Anti-oxidants have been proven to reduce the risk of a range of diseases such as heart disease and some types of cancer.
The so-called “booster broccoli” is the first in a group of vegetables being developed by scientists at Victoria’s Department of Primary Industries (DPI).
DPI leading scientist Dr Rod Jones says the new broccoli is not the result of genetic engineering.
“All we’ve done is gone back and minded nature’s natural diversity,” he said.
He said they formed partnerships with large companies and tested all of their varieties of broccoli and selected the one out of 400 tested with the highest anti-oxidant content.
Now they have started to breed that variety.
“It’s a premium branded product so the returns to growers should be higher,” he said.
“It’s also about improving the health of our population in general by getting people to eat vegetables that we know are very good for them.”
So far more than $20-million has been invested in the project.
There are another 15 products in commercial testing including tomatoes, capsicum and lettuce.

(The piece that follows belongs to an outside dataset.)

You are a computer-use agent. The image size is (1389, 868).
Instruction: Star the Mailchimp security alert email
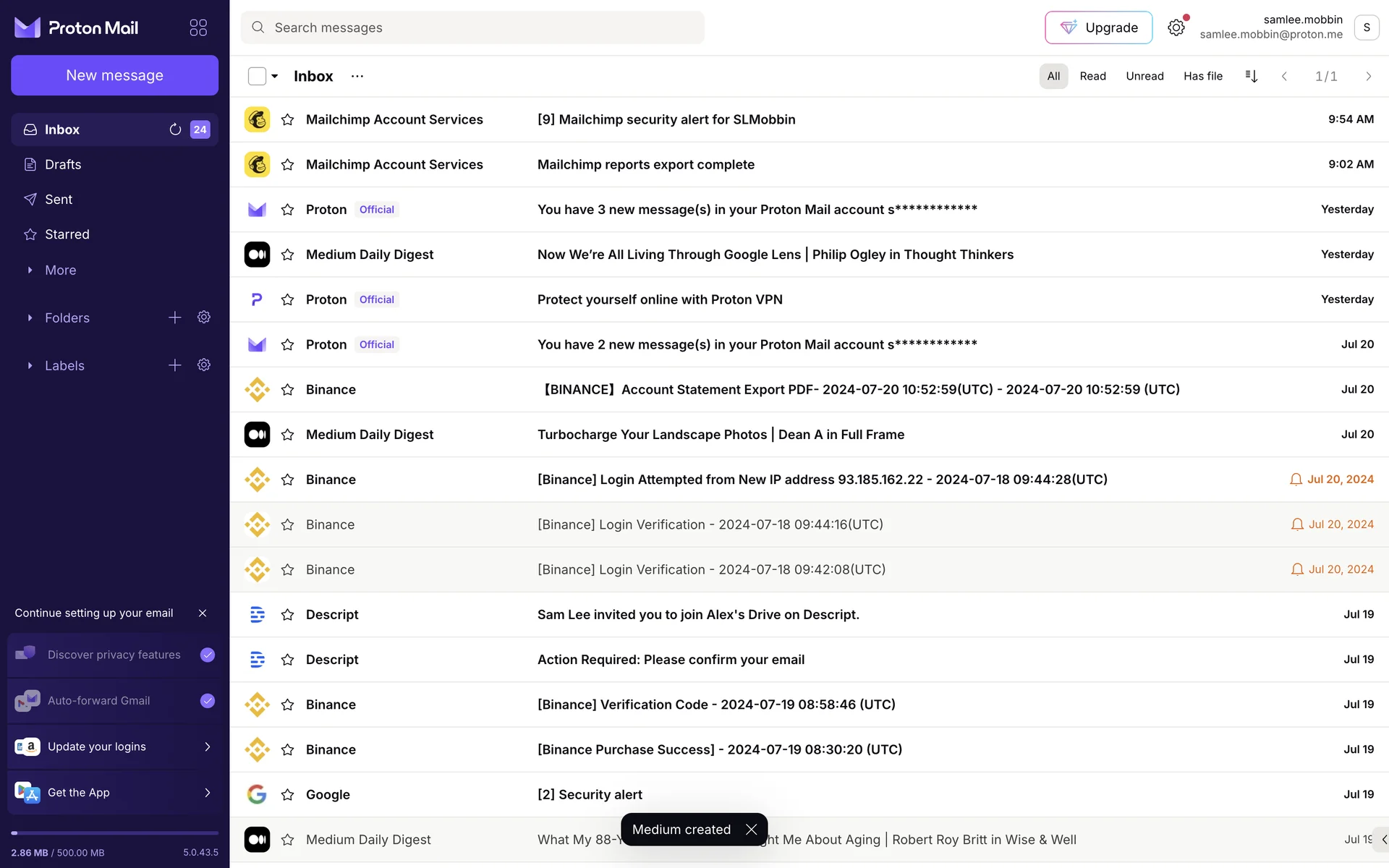point(287,120)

“So once those lines come through, plus all the other ones we’re looking at, cauliflower, onion, carrot, I don’t think it will take too long for the investment to be recouped,” he said.
Dr Jones says the booster broccoli actually tastes good too.
“It tastes sweeter than most other broccoli varieties because it’s high in sugar.”
He said Australian conditions are perfect for growing the new varieties because when the plants are stressed by a lack of water, the anti-oxidant level goes up.
He is confident they can eventually create a range of vegetables that have an even higher anti-oxidant content.